What is being asked:
Give the lines of the material below as a JSON list of strings, one string per line, leaving out blank lines. Include only the lines starting at the one containing "The image size is (1920, 1065)." and ending at the one containing "Looking at the screenshot, I should coord(445,238).".
===== Records for this task
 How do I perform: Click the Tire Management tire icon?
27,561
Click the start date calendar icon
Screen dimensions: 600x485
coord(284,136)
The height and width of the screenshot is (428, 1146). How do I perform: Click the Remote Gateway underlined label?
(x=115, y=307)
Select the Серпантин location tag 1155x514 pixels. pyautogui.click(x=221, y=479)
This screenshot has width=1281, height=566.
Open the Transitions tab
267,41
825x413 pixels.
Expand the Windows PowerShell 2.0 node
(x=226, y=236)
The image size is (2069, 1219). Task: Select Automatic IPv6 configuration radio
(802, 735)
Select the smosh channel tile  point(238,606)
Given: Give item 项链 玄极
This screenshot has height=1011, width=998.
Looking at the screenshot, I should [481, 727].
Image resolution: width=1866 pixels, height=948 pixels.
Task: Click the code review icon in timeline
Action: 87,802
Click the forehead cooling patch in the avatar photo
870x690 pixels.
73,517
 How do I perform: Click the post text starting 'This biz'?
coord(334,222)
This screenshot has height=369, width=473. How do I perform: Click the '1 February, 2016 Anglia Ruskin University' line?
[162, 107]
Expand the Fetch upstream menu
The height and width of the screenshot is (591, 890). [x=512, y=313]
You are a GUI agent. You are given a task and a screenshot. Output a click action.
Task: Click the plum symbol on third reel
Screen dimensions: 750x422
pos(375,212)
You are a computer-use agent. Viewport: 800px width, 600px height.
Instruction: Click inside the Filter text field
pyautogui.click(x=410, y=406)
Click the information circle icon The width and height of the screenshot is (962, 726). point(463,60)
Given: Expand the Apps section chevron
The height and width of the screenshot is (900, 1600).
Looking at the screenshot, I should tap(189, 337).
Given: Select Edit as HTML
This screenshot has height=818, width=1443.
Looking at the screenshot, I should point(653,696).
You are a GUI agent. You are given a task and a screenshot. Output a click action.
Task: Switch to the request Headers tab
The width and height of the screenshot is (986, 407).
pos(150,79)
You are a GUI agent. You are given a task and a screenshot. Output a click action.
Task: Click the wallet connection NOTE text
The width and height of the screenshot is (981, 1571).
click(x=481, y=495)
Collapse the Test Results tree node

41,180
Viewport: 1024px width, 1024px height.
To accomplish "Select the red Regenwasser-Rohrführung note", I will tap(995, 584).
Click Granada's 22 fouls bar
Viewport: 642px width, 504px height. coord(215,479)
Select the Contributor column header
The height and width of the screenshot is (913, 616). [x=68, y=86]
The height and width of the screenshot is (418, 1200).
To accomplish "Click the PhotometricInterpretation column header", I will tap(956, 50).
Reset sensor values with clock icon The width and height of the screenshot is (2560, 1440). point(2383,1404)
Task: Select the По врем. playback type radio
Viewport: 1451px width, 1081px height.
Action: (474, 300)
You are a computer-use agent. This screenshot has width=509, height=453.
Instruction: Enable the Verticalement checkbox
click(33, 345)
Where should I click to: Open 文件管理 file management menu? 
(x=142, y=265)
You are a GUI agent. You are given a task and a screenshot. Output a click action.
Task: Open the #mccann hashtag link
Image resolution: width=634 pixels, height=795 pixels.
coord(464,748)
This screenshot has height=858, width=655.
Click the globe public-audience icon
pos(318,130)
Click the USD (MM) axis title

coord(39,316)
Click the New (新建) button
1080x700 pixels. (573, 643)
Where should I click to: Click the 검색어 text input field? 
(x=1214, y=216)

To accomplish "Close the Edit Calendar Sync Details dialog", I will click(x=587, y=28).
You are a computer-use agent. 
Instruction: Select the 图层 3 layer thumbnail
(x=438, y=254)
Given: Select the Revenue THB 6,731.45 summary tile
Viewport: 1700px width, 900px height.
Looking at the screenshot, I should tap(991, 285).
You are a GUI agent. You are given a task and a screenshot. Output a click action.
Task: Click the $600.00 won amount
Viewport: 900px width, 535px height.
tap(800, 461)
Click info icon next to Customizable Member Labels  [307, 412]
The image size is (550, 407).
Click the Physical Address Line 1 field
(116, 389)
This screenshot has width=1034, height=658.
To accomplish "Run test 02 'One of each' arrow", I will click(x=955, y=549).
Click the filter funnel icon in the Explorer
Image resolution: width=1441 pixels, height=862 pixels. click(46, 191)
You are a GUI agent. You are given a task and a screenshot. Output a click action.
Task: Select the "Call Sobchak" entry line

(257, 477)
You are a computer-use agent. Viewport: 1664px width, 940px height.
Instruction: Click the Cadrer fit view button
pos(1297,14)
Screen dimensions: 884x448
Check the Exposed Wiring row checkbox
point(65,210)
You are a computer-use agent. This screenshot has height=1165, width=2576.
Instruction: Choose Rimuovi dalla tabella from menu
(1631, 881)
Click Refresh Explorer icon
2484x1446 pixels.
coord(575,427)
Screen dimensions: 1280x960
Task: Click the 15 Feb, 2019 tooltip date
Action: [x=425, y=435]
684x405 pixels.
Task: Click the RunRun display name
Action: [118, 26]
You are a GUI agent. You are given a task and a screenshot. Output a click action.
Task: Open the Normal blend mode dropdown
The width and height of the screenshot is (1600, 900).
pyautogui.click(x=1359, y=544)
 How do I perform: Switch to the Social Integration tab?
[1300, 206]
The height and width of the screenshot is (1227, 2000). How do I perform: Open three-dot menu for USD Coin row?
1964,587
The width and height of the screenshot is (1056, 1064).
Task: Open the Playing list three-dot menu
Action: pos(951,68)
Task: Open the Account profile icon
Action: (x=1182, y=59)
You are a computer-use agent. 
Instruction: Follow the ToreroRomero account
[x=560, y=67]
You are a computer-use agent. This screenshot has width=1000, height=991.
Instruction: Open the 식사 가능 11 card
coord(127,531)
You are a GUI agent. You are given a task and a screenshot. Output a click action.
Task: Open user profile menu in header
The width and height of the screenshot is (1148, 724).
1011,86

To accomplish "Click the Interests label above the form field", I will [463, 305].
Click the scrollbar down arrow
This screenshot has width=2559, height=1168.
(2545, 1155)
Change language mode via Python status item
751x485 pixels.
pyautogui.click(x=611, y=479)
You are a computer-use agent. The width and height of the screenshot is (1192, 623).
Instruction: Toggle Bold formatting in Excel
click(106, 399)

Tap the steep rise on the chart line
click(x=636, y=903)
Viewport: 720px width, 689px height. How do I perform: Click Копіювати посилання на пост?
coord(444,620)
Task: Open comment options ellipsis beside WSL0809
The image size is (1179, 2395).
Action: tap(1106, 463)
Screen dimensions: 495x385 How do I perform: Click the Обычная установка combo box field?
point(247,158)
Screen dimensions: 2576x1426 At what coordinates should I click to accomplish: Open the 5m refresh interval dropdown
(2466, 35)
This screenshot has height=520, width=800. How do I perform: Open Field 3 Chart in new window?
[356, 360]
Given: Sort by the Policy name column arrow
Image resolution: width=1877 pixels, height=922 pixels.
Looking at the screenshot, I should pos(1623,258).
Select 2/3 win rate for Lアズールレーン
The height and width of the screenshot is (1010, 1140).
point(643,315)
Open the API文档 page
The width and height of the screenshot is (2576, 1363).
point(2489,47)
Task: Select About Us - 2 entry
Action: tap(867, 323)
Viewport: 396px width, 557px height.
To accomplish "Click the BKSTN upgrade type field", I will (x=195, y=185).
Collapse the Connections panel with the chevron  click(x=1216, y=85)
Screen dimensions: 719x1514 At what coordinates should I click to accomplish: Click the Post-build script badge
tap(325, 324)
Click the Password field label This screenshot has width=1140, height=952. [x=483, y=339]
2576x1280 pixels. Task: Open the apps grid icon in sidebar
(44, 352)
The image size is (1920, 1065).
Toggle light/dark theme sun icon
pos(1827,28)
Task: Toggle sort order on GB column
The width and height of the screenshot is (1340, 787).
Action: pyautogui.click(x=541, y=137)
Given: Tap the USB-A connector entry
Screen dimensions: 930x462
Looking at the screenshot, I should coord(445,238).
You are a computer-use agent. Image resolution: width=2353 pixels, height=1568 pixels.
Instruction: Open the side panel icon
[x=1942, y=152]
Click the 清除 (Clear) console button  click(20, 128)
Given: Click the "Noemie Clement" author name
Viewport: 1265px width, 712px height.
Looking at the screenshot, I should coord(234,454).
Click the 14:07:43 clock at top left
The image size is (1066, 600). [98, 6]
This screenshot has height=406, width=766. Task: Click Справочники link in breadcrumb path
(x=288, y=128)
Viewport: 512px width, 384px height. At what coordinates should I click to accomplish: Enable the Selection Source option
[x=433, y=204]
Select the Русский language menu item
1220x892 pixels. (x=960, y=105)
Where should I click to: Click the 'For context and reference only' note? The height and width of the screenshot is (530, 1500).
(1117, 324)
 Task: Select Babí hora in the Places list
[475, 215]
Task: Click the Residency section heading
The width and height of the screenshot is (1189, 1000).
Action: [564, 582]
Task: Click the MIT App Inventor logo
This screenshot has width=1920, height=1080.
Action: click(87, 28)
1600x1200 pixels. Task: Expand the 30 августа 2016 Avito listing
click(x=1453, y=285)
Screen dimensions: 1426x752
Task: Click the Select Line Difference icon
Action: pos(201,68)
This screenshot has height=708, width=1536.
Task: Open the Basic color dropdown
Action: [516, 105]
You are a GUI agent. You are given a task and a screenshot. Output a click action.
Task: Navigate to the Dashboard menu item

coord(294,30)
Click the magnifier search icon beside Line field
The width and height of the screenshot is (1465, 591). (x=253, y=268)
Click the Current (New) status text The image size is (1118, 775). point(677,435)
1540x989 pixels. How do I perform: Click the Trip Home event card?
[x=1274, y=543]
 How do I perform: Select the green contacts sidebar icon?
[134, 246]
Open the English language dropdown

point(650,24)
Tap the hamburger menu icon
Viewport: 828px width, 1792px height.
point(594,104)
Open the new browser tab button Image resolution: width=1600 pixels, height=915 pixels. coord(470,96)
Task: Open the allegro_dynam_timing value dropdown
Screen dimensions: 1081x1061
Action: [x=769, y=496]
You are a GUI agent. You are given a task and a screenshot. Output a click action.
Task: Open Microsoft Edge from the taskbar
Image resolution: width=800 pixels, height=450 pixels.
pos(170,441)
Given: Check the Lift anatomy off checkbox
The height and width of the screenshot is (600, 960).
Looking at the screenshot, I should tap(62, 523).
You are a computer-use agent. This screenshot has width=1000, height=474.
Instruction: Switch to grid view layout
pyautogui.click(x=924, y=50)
==========
Correct result:
[
  "The image size is (1920, 1065).",
  "Toggle light/dark theme sun icon",
  "pos(1827,28)",
  "Task: Toggle sort order on GB column",
  "The width and height of the screenshot is (1340, 787).",
  "Action: pyautogui.click(x=541, y=137)",
  "Given: Tap the USB-A connector entry",
  "Screen dimensions: 930x462",
  "Looking at the screenshot, I should coord(445,238)."
]